The name refers to the ancient city of Khaybar – located in modern-day Saudi Arabia – known for a decisive battle in the 7th century in which the army of the Prophet Muhammad defeated its thousands of Jewish inhabitants.

According to state media, the speed of the highly mobile tactical missile can “reach Mach 16 outside the atmosphere and Mach 8 inside the atmosphere.”

On Tuesday, Israel’s top military commander, Halevi, warned that Iran was approaching the point where Israel would be forced to act against its nuclear program.

“Iran has made more progress in uranium enrichment than ever before.
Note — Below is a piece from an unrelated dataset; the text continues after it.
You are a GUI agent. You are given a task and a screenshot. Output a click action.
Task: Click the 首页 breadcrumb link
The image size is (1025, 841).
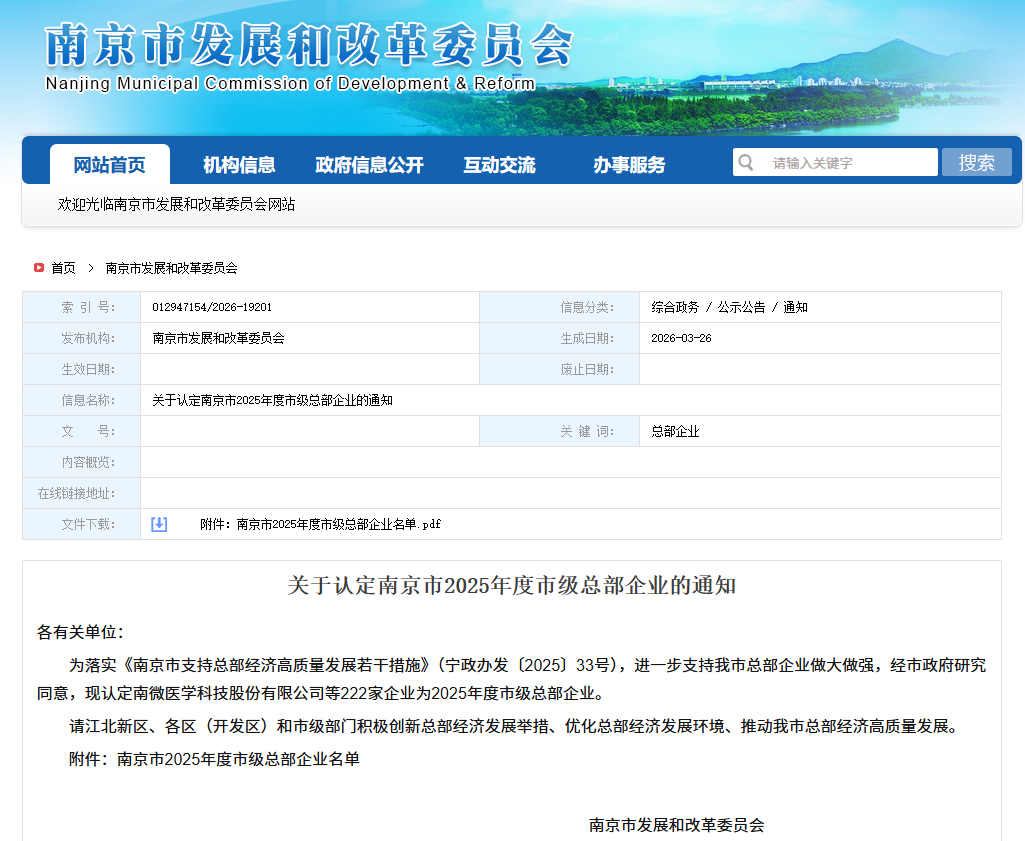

We are also closely examining other aspects of the (Iranian) road to nuclear capability,” Herzi said at a conference organized by the Institute of Policy and Strategy at Reichman University in Herzliya.

“Without going into details, there are possible negative developments on the horizon that could lead to action,” Halevi said.

Israel sees Iran as an existential threat and has repeatedly said it will act only if necessary to prevent the Islamic Republic from acquiring nuclear weapons, including attacking its facilities.